Debating diversity in its own ranks

US Supreme Court, under fire for discrimination in hiring law clerks, claims its practices are based on ability, not race.

For a recent law school graduate, serving as a clerk to a US Supreme Court justice is one of the most prestigious, sought-after, and difficult to obtain jobs anywhere in the nation.

It affords not only hands-on experience in crafting historic decisions of national importance, but also it provides an opportunity to develop lasting relationships with a Supreme Court justice and fellow clerks who are themselves headed for significant careers and leadership positions.

In short, it is a premier training ground for some of the brightest legal minds in the country - at an institution that is a main arbiter of sensitive social issues ranging from affirmative action to school desegregation to abortion.

That is why the National Association for the Advancement of Colored People (NAACP) and other minority groups are so concerned about data that show the vast majority of clerks hired by the nine Supreme Court justices are white men.

Of the 34 clerks hired for the current term, only one is a minority, a Hispanic woman. The rest are composed of 22 white men and 11 white women.

Over the years, the same trend is apparent. Since rising to the high court, the nine current justices collectively have hired 394 clerks. Of those, less than 2 percent were African-Americans, 1 percent Hispanic, and less than 5 percent Asian Americans. Roughly a quarter were women.

Debating the numbers

Civil rights activists say the statistics suggest the justices are biased in their hiring practices.

Others say bias has nothing to do with it, that the justices are merely seeking to hire the best of US law school graduates - by their criteria - and that significant numbers of minorities are not yet among that tiny, elite group.

"There is just a lack of people with the traditional qualifications among minority applicants," says a former Supreme Court clerk who served in a recent term. "There is just plain underrepresentation in the applicant pool."

The issue of diversity among law clerks arose in October at the beginning of the current court term when some 1,000 activists demonstrated outside the Supreme Court building demanding more minorities and women be hired as clerks.

Since that time, some members of Congress and civil rights activists have sought a meeting with the justices to discuss diversity. The justices have discussed the issue among themselves but declined a meeting with any outside groups.

In a letter made public this week, Chief Justice William Rehnquist defended the clerk selection process. "Each of us is satisfied that no person is excluded from consideration for a clerkship because of race, religion, gender, nationality, or for any other impermissible reason."
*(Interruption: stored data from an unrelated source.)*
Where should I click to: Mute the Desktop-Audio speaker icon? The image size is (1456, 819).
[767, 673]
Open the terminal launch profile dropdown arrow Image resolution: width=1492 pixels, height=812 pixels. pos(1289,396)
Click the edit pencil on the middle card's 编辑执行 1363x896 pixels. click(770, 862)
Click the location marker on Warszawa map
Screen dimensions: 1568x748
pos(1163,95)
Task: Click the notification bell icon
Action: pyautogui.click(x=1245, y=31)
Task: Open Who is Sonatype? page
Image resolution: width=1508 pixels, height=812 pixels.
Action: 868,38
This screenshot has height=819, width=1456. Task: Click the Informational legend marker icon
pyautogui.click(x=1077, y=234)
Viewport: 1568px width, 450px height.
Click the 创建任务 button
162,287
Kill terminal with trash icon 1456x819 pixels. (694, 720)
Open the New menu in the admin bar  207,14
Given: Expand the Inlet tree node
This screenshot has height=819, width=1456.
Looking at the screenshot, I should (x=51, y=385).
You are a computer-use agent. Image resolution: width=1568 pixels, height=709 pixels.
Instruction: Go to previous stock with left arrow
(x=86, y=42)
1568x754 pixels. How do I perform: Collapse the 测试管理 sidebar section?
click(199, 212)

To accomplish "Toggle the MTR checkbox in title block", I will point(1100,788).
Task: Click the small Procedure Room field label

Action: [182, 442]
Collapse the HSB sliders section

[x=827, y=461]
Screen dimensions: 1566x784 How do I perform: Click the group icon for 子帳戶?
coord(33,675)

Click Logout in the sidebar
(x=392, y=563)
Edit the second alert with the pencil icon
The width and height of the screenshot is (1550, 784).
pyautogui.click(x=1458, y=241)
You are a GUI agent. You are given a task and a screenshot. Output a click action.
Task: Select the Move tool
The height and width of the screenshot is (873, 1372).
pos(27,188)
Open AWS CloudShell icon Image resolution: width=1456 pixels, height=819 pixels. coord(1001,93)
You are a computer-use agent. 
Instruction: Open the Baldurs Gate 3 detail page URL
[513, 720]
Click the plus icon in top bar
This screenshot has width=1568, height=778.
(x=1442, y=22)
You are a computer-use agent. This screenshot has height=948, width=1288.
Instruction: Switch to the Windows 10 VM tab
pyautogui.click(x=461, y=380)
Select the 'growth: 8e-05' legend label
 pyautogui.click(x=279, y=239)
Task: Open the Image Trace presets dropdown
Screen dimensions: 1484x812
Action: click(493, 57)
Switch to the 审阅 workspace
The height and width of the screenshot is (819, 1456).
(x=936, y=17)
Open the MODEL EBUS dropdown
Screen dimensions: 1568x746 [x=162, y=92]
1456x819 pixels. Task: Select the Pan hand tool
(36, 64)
Mr. Rehnquist added the statistics are a concern, but "many factors entirely unrelated to the hiring of law clerks are responsible for this situation."

The two primary criteria used to select clerks include academic excellence, with applicants typically placing in the top 2 or 3 percent of their law school classes, and a clerkship for a federal appeals court judge.

What that means is, by the time they reach the Supreme Court, candidates have already faced rigorous competition. If a lower court judge is biased in selecting clerks or a law professor biased in grading, that bias extends to the Supreme Court under the current criteria.

Kweisi Mfume, president of the NAACP, says the process is "systematically flawed." He is appealing to the justices to adopt more flexible criteria in selecting clerks. "The justices have institutionalized a process that renders diversity virtually impossible."

Making inroads

Others say minorities and women are making inroads into this legal elite by winning key clerkships at the appeals court level that will open doors at the Supreme Court.

"Every year there are more and more minority students among the clerks at the court of appeals level, so progress is being made," says Melissa Saunders, a law professor at the University of North Carolina who clerked for Rehnquist in 1988.

"But obviously it is a slow process," says Ms. Saunders.

The clerk-hiring issue mirrors some of the same issues that arise in discrimination cases at the high court, says Michael Young, dean of the George Washington University Law School and a 1977 clerk for Rehnquist.

He says the justices focus on the selection process. Civil rights activists focus on the end result.

"I think there is a lot to be said for merit-based selection but you have to be certain and comfortable that the criteria used to determine merit are the right ones," Mr. Young says.

Many analysts believe the heavily tradition-bound court is unlikely to alter its selection process. But the hope is that individual justices will keep an eye out for talented women and minorities in the future.

Ultimately, the process is so subjective and intensely competitive there is no way of ensuring the success of any single candidate, no matter how talented or promising, former clerks say. With thousands of qualified applicants competing for 34 spots, the chances are minuscule. "It's sort of like a high school baseball player's chances of getting drafted for the Majors," says Saunders. "It is about those same odds."